BRIEF DESCRIPTION OF THE DRAWINGS
For the purpose of facilitating an understanding of the subject matter sought to be protected, there are illustrated in the accompanying drawings embodiments thereof, from an inspection of which, when considered in connection with the following description, the subject matter sought to be protected, its constructions and operation, and many of its advantages should be readily understood and appreciated.
Figure 1 is a diagrammatic representation of one form of a method for text mining; Figure 2 is a diagrammatic representation of one form of a concept extraction process;
Figure 3 is a diagrammatic representation of one form of a feature selection process; Figure 4 is a diagrammatic representation of one form of a vector space;
Figure 5 is a diagrammatic representation of one form of an agent-mediator communication mechanism; and
Figure 6 is a diagrammatic representation of one form of a distributed data mining method and system.
DETAILED DESCRIPTION
The methodology presented in this application is concerned with text mining scenarios where data associated with objects are collected at distributed databases. In addition, there is at least one database with structured and one with unstructured data. It is further assumed that data points can be registered across various databases through common keys. In one form, it may be preferable to mine the data across distributed structured and unstructured databases without the need to bring all the data to one central location.
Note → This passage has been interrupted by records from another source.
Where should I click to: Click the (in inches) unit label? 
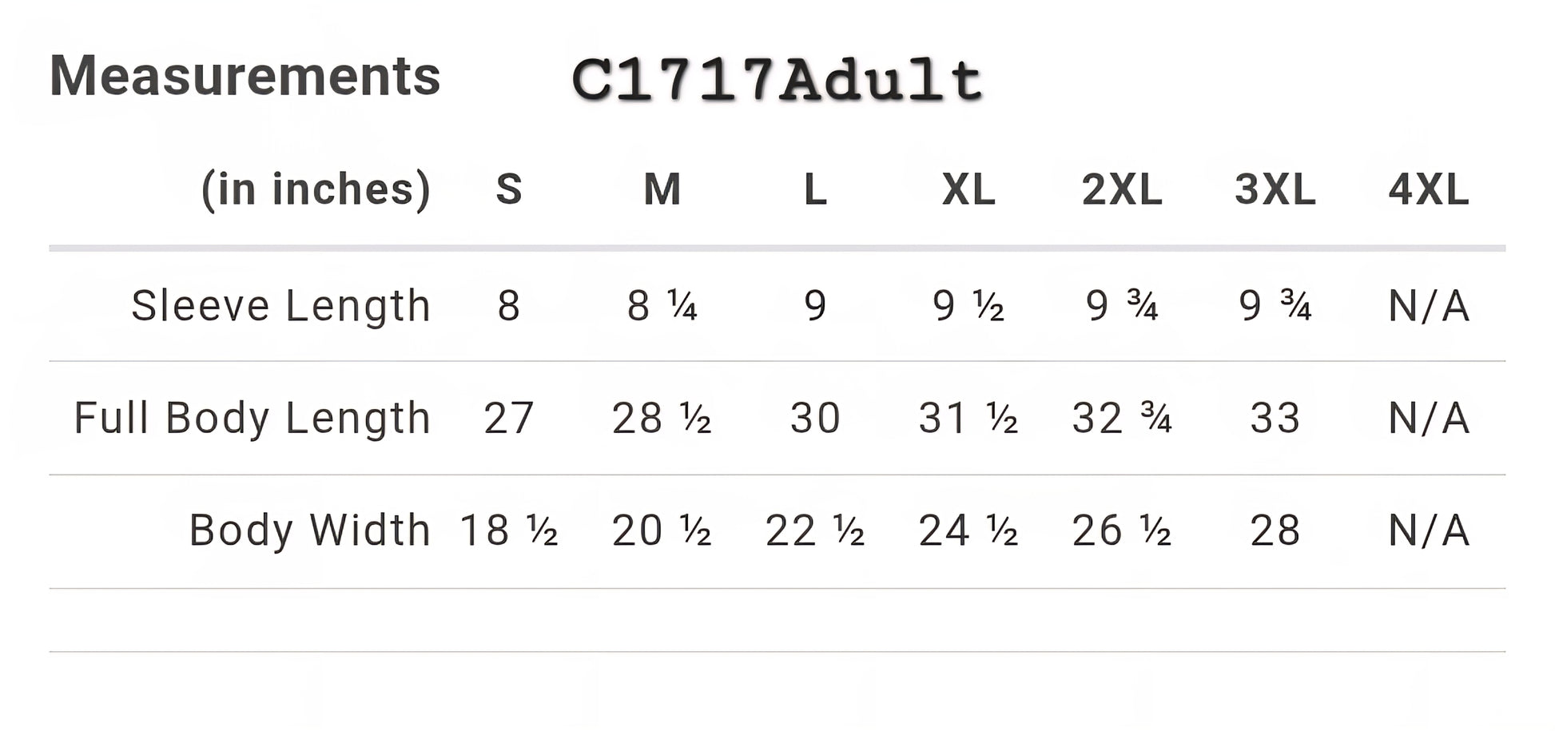point(316,190)
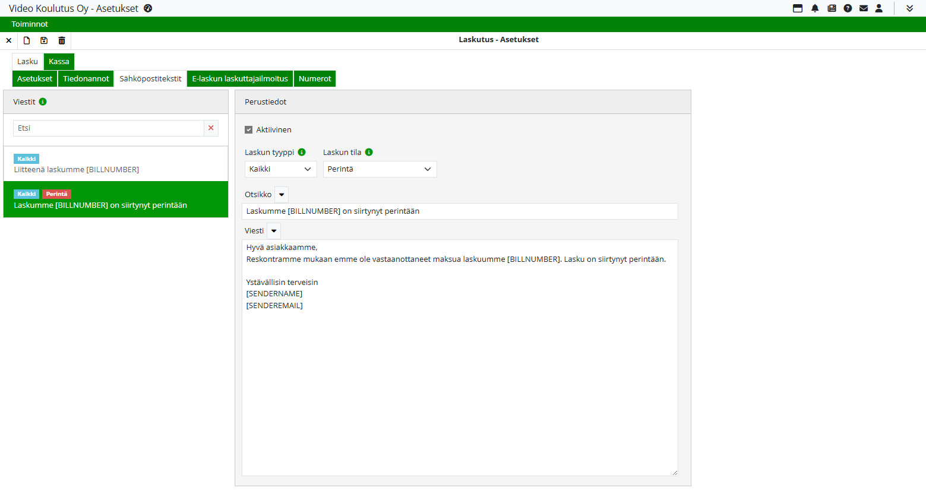Screen dimensions: 926x494
Task: Open the Laskun tyyppi dropdown
Action: click(x=280, y=169)
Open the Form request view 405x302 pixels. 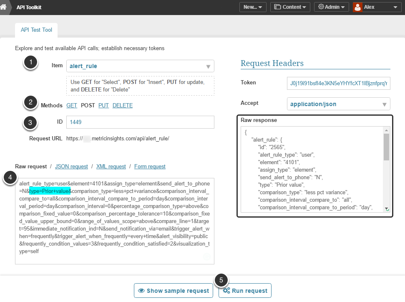pyautogui.click(x=150, y=166)
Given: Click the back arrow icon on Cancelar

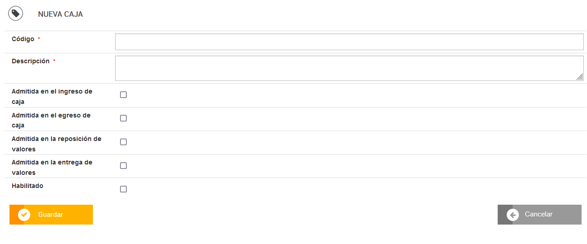Looking at the screenshot, I should pos(513,215).
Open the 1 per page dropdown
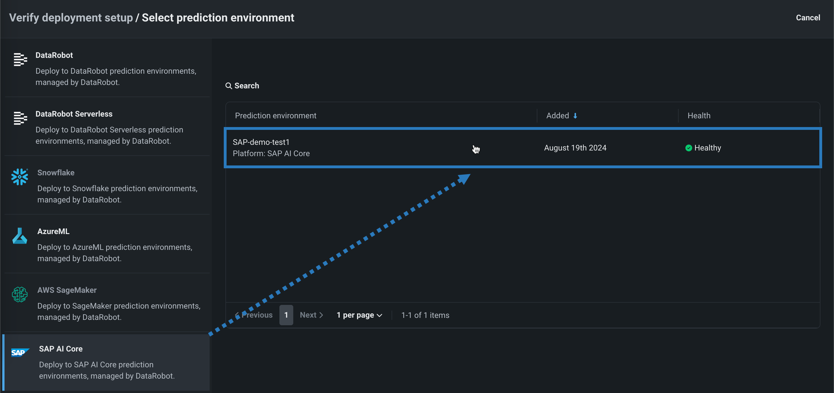Screen dimensions: 834x393 pyautogui.click(x=359, y=315)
In one form, the method includes Text Categorization, typically a stand-alone application, with a predictive analytics process. Additionally, the method includes the distributed aspect of the predictive analytics process itself, in which a novel distributed decision tree learning algorithm is employed to generate models of data dispersed in various locations without the need to bring all that data to a central location.
The methodology presented in this application is concerned with text mining scenarios where data associated with objects are collected at distributed databases. In addition, in one form, there is at least one database with structured and one with unstructured data. Furthermore, in one form, it can be assumed that data points can be registered across various databases through common keys.
Figure 1 depicts a high-level view of one form of a text mining method 20. In this form, there is one database 22 with structured data and one database 24 with unstructured data (i.e. a collection of documents). At the heart of the methodology is a Concept Extraction process/concept extractor 26. This, in essence, is a Text Categorization algorithm that builds models of unstructured data, i.e. document collections, based on the labels assigned to them using the annotations specified by the structured data.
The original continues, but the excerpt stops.